Records of text and elements to point to:
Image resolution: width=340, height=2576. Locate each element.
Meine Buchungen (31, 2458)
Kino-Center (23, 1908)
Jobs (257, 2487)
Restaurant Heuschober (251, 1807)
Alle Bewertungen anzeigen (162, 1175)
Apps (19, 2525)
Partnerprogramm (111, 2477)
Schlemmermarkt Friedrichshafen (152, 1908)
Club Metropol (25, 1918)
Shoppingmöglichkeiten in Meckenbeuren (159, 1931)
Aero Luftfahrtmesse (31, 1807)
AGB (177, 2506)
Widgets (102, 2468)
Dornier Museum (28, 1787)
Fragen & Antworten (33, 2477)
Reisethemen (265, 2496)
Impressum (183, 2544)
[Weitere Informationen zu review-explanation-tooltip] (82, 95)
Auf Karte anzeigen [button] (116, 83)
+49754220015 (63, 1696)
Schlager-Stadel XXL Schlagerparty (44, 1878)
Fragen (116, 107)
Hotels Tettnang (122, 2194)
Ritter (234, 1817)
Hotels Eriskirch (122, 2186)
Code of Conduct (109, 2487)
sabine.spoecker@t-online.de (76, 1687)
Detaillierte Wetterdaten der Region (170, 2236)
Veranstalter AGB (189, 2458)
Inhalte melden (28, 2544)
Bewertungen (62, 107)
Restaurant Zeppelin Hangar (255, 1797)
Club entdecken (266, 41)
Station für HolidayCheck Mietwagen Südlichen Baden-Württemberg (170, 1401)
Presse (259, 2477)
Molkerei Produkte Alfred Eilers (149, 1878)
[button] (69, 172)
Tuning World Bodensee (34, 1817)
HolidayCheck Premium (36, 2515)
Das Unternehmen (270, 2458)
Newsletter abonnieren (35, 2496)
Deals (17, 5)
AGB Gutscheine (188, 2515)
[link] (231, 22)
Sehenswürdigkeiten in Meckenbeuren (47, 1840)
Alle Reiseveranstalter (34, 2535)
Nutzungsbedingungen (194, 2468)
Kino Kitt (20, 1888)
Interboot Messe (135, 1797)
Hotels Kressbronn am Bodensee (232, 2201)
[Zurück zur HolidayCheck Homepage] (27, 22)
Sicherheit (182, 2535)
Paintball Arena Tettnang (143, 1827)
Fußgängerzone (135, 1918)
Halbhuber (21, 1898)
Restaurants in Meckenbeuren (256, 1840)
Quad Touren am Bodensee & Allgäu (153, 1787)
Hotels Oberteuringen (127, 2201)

* What you will do: Reproduce the items above word for word, from the very first line through the line containing "AGB (177, 2506)", with both ends included.

* Exercise output:
Image resolution: width=340, height=2576. Locate each element.
Meine Buchungen (31, 2458)
Kino-Center (23, 1908)
Jobs (257, 2487)
Restaurant Heuschober (251, 1807)
Alle Bewertungen anzeigen (162, 1175)
Apps (19, 2525)
Partnerprogramm (111, 2477)
Schlemmermarkt Friedrichshafen (152, 1908)
Club Metropol (25, 1918)
Shoppingmöglichkeiten in Meckenbeuren (159, 1931)
Aero Luftfahrtmesse (31, 1807)
AGB (177, 2506)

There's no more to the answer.